CHAPTER VII[ToC]

HUSBANDS AND WIVES

"First, the love of wedded souls; next, neighbor loves and civic,
All reddened, sweetened from the central heart."
—E.B. Browning.

"Two shall be born the whole wide world apart
And speak in different tongues, and have no thought
Each of the other's being and no heed;
And those o'er unknown seas to unknown lands
Shall come, escaping wreck, defying death,
And all unconsciously shape every act
And bend each wandering step to this one end—That
one day, out of darkness, they shall stand
And read life's meaning in each other's eyes."
—Susan Marr Spaulding.

"How do I love thee? Let me count the ways.
I love thee to the depth and breadth and height
My soul can reach, when feeling out of sight
For the ends of being and ideal grace.
I love thee to the level of every day's
Most quiet need, by sun and candle-light."
I love thee freely, as men strive for right.
I love thee purely, as they turn from praise.
—Elizabeth Barrett Browning.

"A home is not an accidental or natural coming together of human souls under the same roof in certain definite relationships; it is a work of art, to be builded upon fixed principles of life and action."—Henry Ware, in Home Life.
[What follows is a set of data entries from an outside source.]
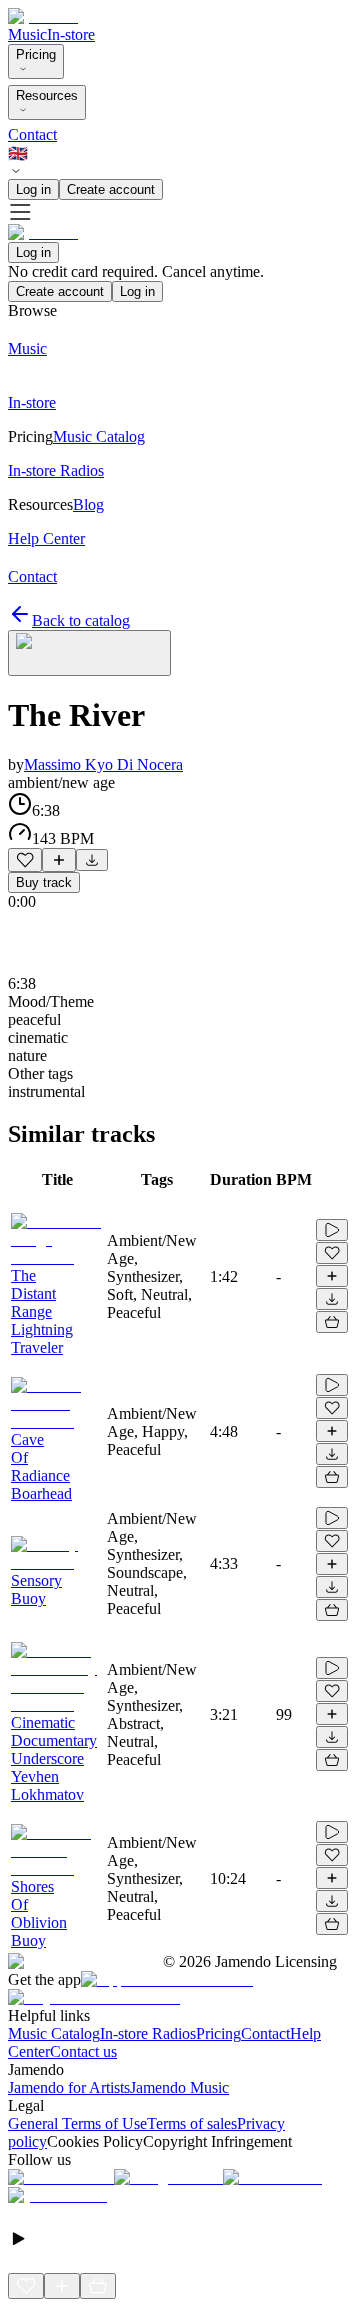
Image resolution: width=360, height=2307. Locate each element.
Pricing (36, 54)
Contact (32, 134)
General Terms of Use (77, 2123)
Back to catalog (81, 620)
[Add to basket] (332, 1322)
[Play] (89, 653)
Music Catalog (54, 2033)
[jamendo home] (43, 16)
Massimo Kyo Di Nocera (103, 764)
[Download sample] (92, 860)
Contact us (83, 2051)
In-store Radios (148, 2033)
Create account (111, 189)
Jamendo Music (179, 2087)
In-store (71, 34)
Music (27, 34)
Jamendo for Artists (69, 2087)
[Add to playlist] (59, 860)
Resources (47, 95)
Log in (33, 189)
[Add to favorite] (25, 860)
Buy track (44, 882)
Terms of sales (192, 2123)
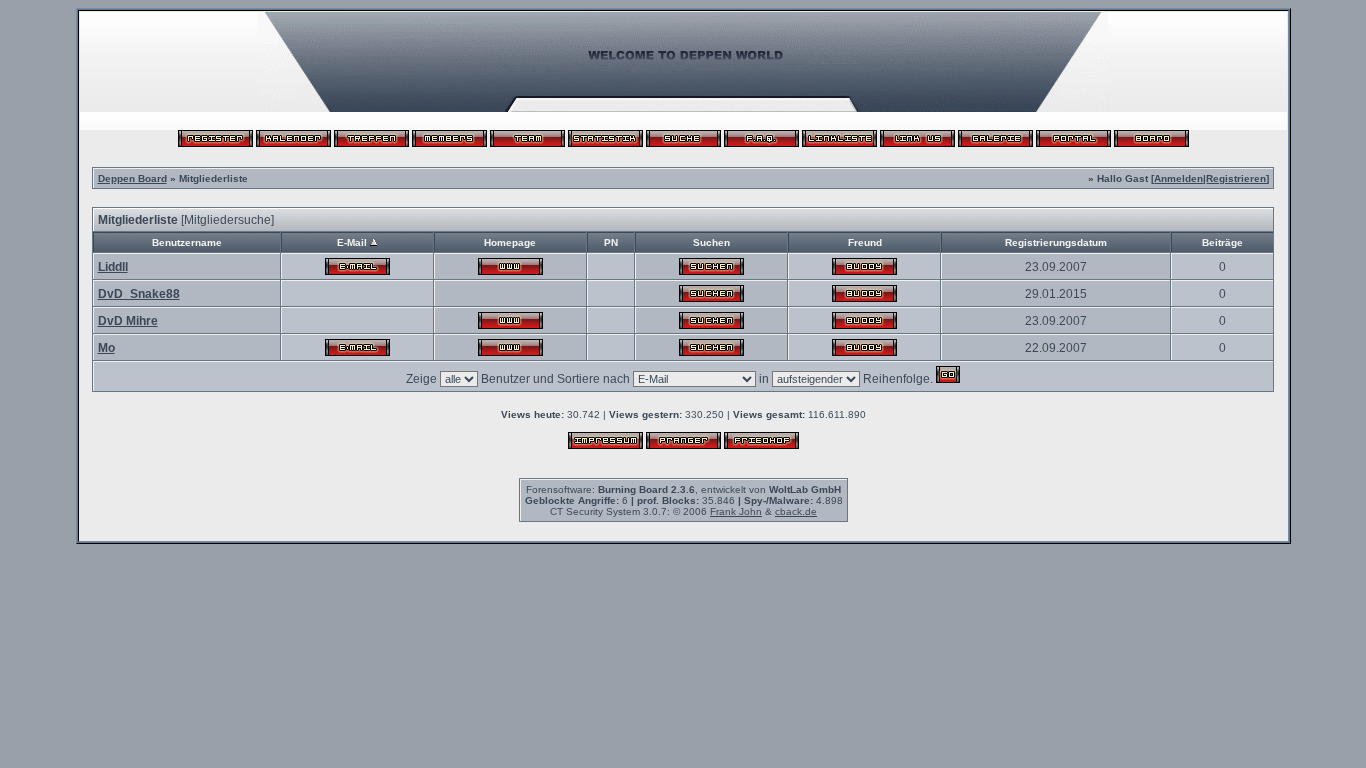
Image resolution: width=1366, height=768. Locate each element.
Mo (106, 348)
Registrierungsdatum (1056, 242)
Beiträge (1222, 242)
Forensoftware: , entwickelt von (683, 489)
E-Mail (352, 242)
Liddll (113, 267)
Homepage (510, 242)
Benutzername (187, 242)
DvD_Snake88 (139, 294)
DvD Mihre (128, 321)
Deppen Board (132, 178)
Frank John (736, 511)
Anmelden (1178, 178)
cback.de (796, 511)
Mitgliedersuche (227, 220)
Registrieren (1236, 178)
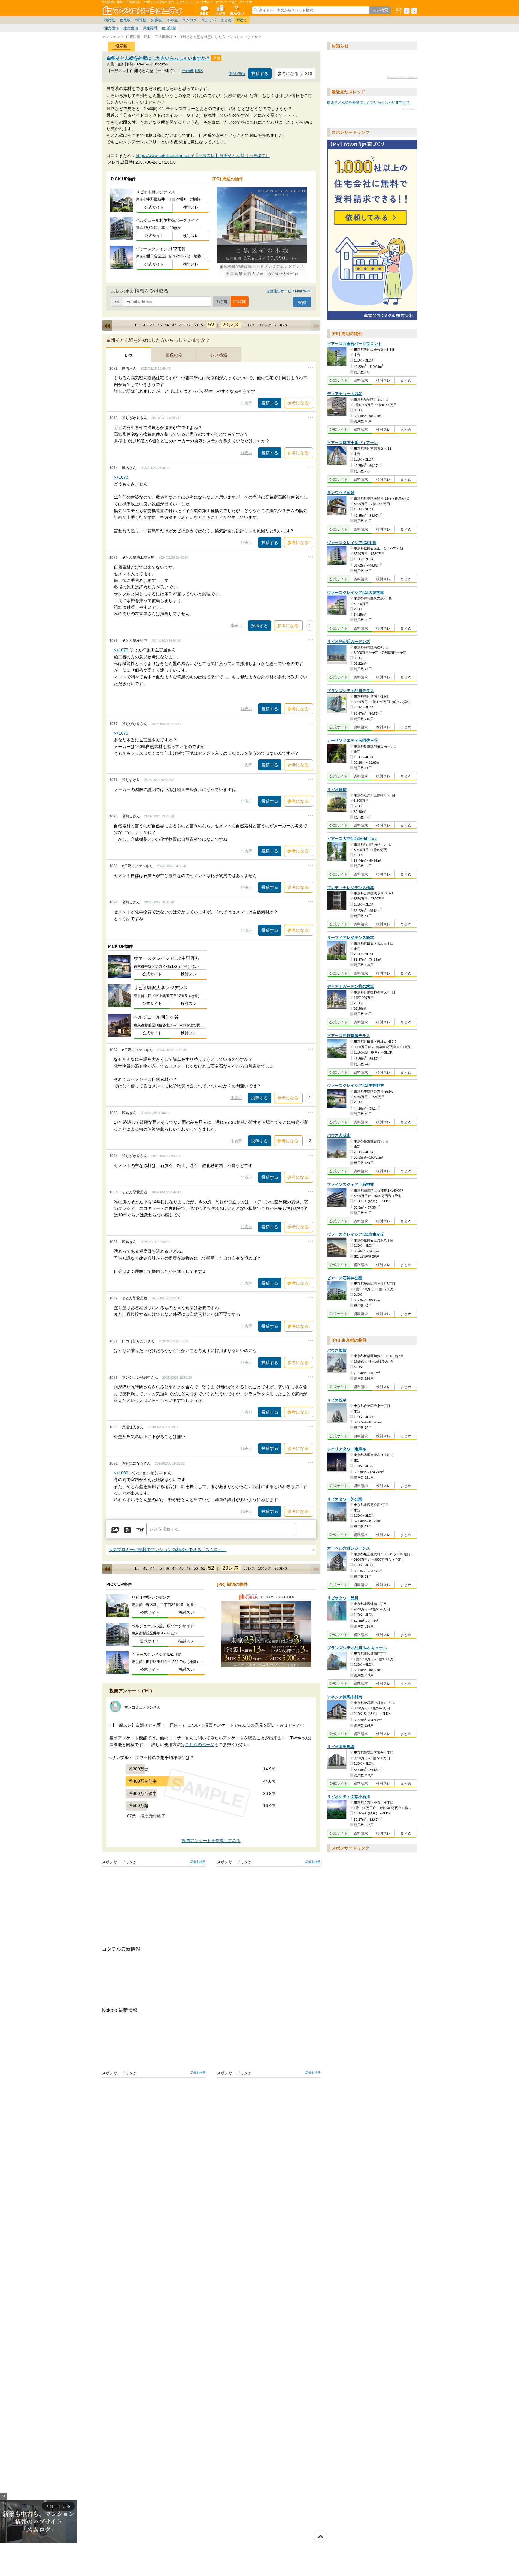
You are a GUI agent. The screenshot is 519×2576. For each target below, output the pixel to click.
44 (152, 325)
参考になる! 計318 (295, 73)
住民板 (125, 20)
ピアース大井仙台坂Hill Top (352, 838)
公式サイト (154, 207)
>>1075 (121, 650)
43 (145, 325)
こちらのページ (199, 1744)
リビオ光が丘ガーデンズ (348, 641)
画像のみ (173, 355)
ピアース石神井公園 (344, 1278)
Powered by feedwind (402, 77)
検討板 (109, 20)
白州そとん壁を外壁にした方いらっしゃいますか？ (159, 58)
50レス (249, 325)
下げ (140, 1530)
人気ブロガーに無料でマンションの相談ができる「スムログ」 (167, 1549)
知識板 (156, 20)
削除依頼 (237, 73)
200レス (281, 325)
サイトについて (236, 10)
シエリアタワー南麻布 (346, 1449)
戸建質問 (150, 28)
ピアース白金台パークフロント (354, 344)
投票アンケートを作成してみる (211, 1840)
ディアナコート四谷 (344, 394)
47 (174, 325)
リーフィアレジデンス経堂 (350, 937)
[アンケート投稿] (127, 1530)
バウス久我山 (339, 1135)
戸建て (241, 20)
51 (203, 325)
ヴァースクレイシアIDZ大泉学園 (355, 592)
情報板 (140, 20)
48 (181, 325)
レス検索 (219, 355)
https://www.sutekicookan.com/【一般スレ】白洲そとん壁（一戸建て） (203, 155)
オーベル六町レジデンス (348, 1548)
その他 (172, 20)
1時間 (221, 301)
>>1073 (121, 477)
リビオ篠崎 (337, 789)
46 (167, 325)
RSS (199, 70)
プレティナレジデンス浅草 (350, 887)
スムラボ (209, 20)
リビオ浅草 (337, 1400)
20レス (230, 325)
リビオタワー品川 (342, 1598)
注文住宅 (111, 28)
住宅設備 (169, 28)
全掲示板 (204, 10)
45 (160, 325)
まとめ (226, 20)
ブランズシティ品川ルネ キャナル (357, 1648)
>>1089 (121, 1473)
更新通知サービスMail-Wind (288, 291)
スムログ (189, 20)
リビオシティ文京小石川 (348, 1797)
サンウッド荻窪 (340, 493)
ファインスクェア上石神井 (350, 1184)
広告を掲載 (197, 1861)
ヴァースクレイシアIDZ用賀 (351, 542)
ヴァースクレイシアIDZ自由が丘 (355, 1234)
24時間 (239, 301)
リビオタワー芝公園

"True love is but a humble, low-born thing,
And hath its food served up in earthenware;
It is a thing to walk with, hand in hand,
Through the every-dayness of this work-day world,
Baring its tender feet to every roughness,
Yet letting not one heart-beat go astray
From Beauty's law of plainness and content;
A simple, fireside thing, whose quiet smile
Can warm earth's poorest hovel to a home."
—Lowell.

Not Fancied but Genuine Happiness in Marriage Now Demanded.—The fairy tales ended with the wedding and "they lived happily forever after." The dramas and novels of to-day are often devoted to telling how they did not live happily ever after and what or who caused the unhappiness. Although no one need be alarmed that some people get divorced when marital unhappiness becomes acute, every right-minded person wishes that every marriage should turn out happily. We now, however, demand that it shall be genuine, not make-believe happiness, and that places a heavier strain upon all concerned. We have grown wise enough to see that holding people together who should never have been brought into close relationship does not really conduce to high family morality or social well-being. That, however, only makes it seem the more important that we should somehow learn how to prevent the marriage of those who cannot make their union a success. The part that social control can play in preventing the attempt to marry by the wholly unfit in body, mind, or work-capacity has been already suggested, and that pressure of the community upon the individual choice will, without doubt, largely increase as the bad results of too great individualism in the family relation are more clearly perceived.

Social Restrictions on Marriage Choices.—There will, in time, be a narrowing of the circle within which personal choices can be made, so that the markedly defective in mind, the victims of disease inimical to family well-being, and the pauper strains of inheritance will be ruled out before young people have a chance to marry according to their own inclination.